Avnet Inc, a distributor of electronic parts and computer gear for the likes of IBM and Apple, is focusing its M&A strategy on emerging markets, where the growth is, seeking to bolster its product offerings in an uncertain market.
We plan to be aggressive on the M&A front, CEO Rick Hamada said in a telephone interview.
Hamada, who moved into the top job last month after 28 years at Avnet, has earmarked resources to capture growth opportunities in emerging markets.
He said the company was also talking to prospective targets in the Americas and Asia, but declined to be more specific.
We have active pipeline conversations and opportunities for both our businesses in major regions that we operate in, he said.
Avnet's two divisions -- electronics marketing and technology solutions -- connect leading technology manufacturers with their customers.
In its last fiscal year, the Americas accounted for 43 percent of total revenue, ahead of Europe, Middle East & Africa on 32 percent and Asia Pacific on 25 percent.

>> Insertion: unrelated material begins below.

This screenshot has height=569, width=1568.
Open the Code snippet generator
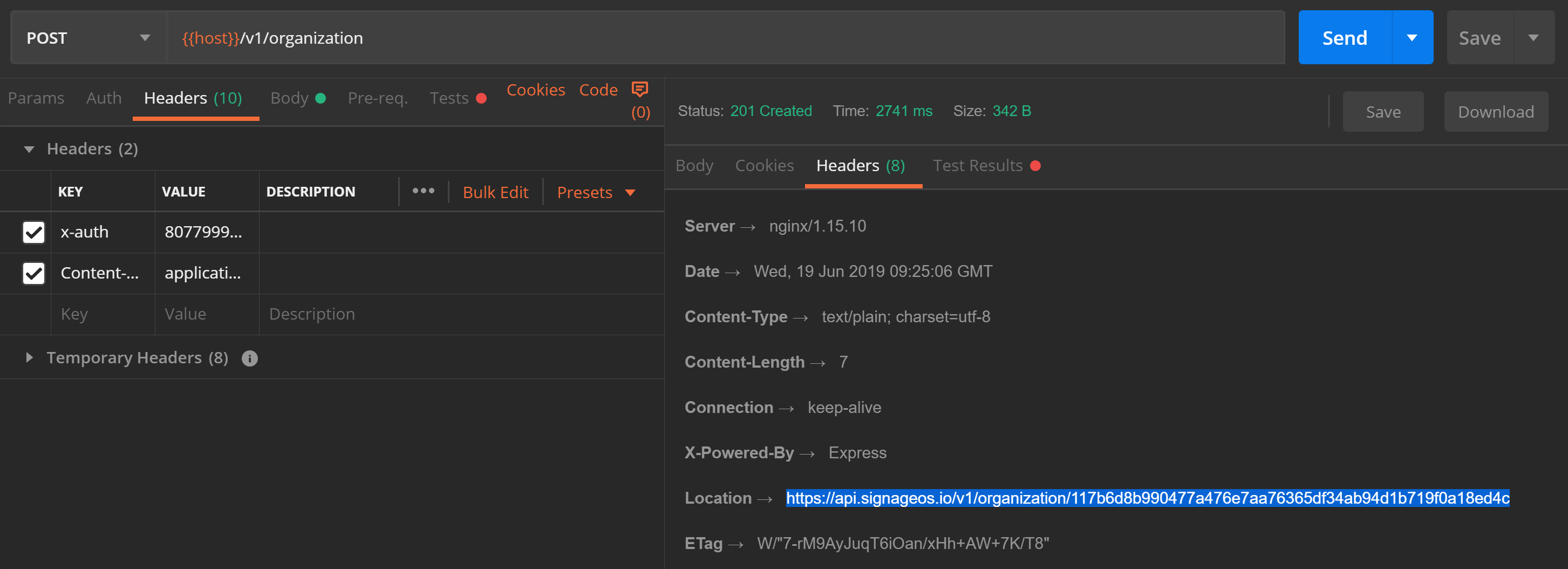(x=598, y=89)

Avnet and its rival Arrow Electronics Inc have been on an acquisition spree to boost revenue.
In 2010, Avnet spent close to $700 million on six deals, and has completed another so far this year. Arrow has completed two acquisitions this year.
The two tech distributors are seeing IT spending decline as customers are cautious with new orders against a backdrop of, at best, sluggish economic growth. Both this month forecast slow growth for the current quarter.
We have taken our expectation for the September quarter down just a little bit primarily out of respect for this cautious approach, Hamada said, also noting the big impact on Avnet's $600 million parts business in Japan from the devastating earthquake there six months ago.
Europe, he said, is mixed, with the components business performing well, while IT is seeing slow organic growth.
We interpret that European consumption may be somewhat muted ... but because the component business is doing well there, it's an indication that technology exports for Europe have been pretty strong, he said.
Shares of Phoenix, Arizona-based Avnet, valued at about $3.9 billion, have dropped by a third since hitting a near-4-year high in mid-May. They last traded at $25.62 on Nasdaq on Friday.